Wohlgemut begann der Dreißigjährige die Bekehrungsarbeit unter den Heiden, des Erfolges gewiss. Immer war es so, und es wird immer so bleiben, und es ist gut, wenn es so ist, dass nämlich die Jüngeren meinen, sie könnten es besser als die Älteren, denn solange die Jugend dieser Ansicht ist, strebt sie voran und erreicht nicht selten Ziele, die den Älteren unerreichbar blieben.

 

Nach vier Jahren jedoch war Willibrord geradeso weit wie ehedem Wigbert. Zu kräftig war noch der Urwald des Heidentums, als dass er eine Lichtung hätte schlagen können.
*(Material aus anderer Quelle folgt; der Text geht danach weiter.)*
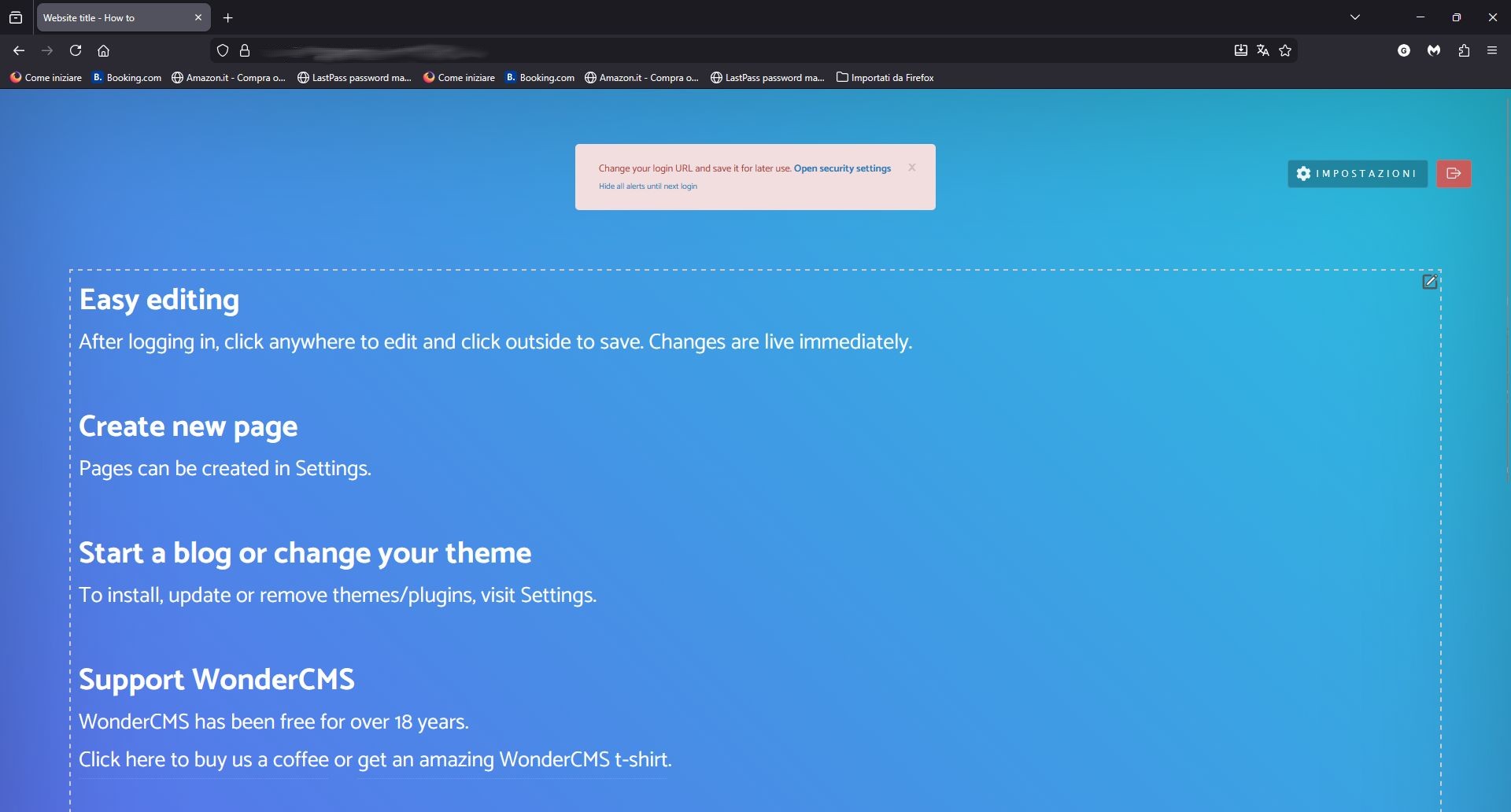Click the back navigation arrow
1511x812 pixels.
(19, 50)
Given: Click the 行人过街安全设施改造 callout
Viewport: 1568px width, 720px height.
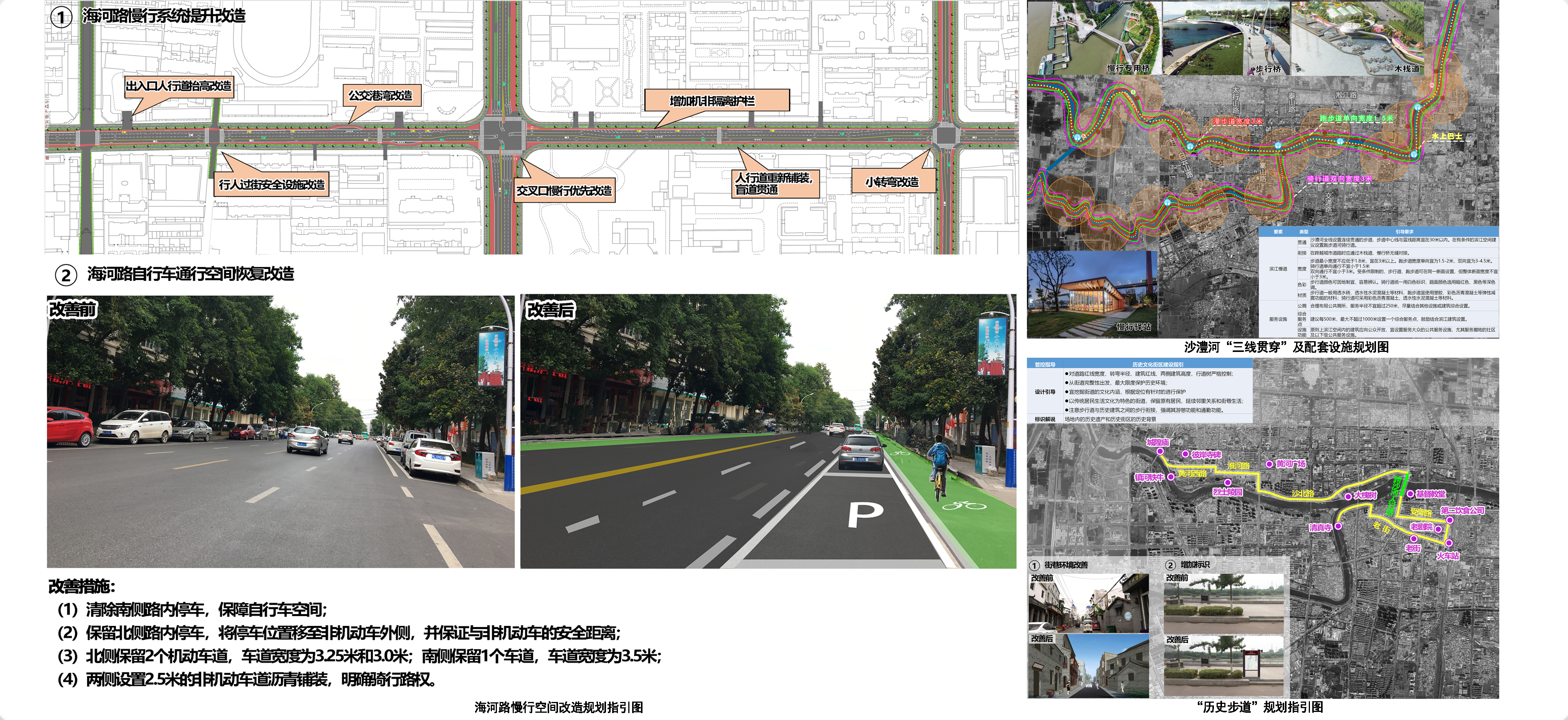Looking at the screenshot, I should 272,184.
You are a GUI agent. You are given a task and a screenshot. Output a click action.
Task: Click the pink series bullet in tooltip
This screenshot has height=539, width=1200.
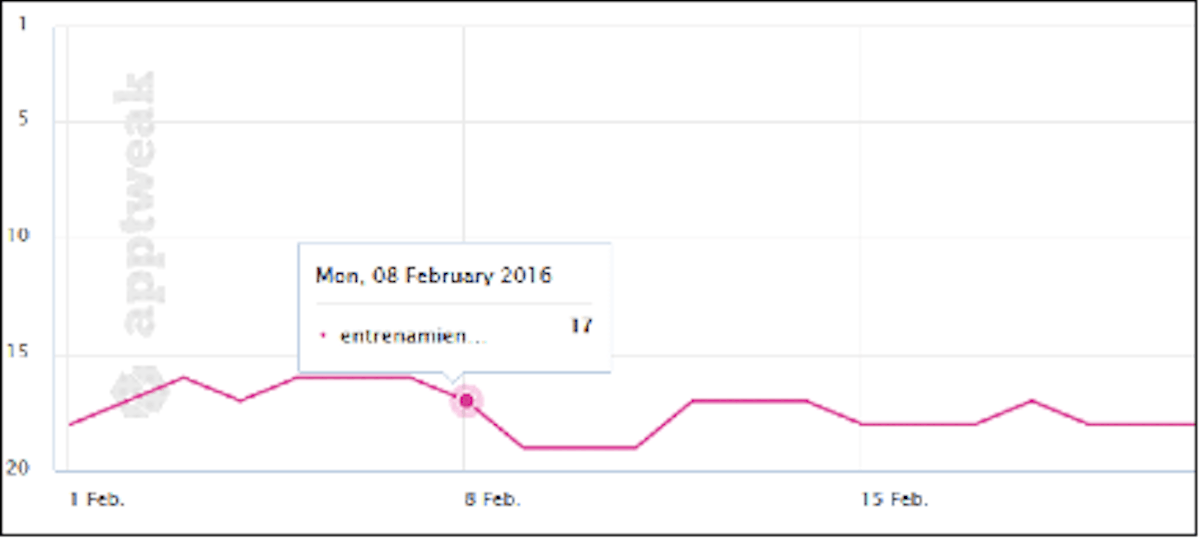[322, 337]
Da reiste der Glaubensbote nach Rom, um sich Sendung und Segen vom Vater der Christenheit zu erbitten, und als er ein zweites Mal nach der Ewigen Stadt wanderte, weihte ihn der Papst zum Bischof und ernannte ihn zum ersten Erzbischof zu Utrecht, und weil ihm Weihe und Würde vorerst im Friesenland doch nicht weiterhalfen, gründete Willibrord die Abtei zu Echternach, die er aus bescheidenen Anfängen in wenigen Jahren zu hoher Blüte brachte, so dass von ihr jahrhundertelang Segen und Heil in die Länder ringsum ausgingen.

 

Wieder zog der mutige Gottesstreiter Willibrord gegen Norden, drang sogar bis Dänemark vor, predigte auf der Insel Helgoland, und schließlich fasste er unter den Friesen zwischen Schelde und Rhein und darüber hinaus festen Fuß. Die Zahl der Taufen mehrte sich, Kirchen und Kapellen legten sich wie ein Kranz über das weite Land, von England kamen Priester zu Hilfe, und unter diesen befand sich auch Deutschlands späterer Ruhm, Bonifatius, damals noch Winfried genannt, der unter Willibrords Leitung seine Lehrjahre machte.

 

Darüber verging die Zeit, und als sich Willibrord, von Alter und Arbeit gebeugt, nach Echternach zurückzog, wo er achtzigjährig reich an Ehren starb, waren die Friesen dem wahren Glauben gewonnen, und ein Kindertraum war Wirklichkeit geworden.

 

Schön und voll Segen ist es also, wenn Kinder hochgemut davon träumen, dass sie später etwas Großes leisten wollen.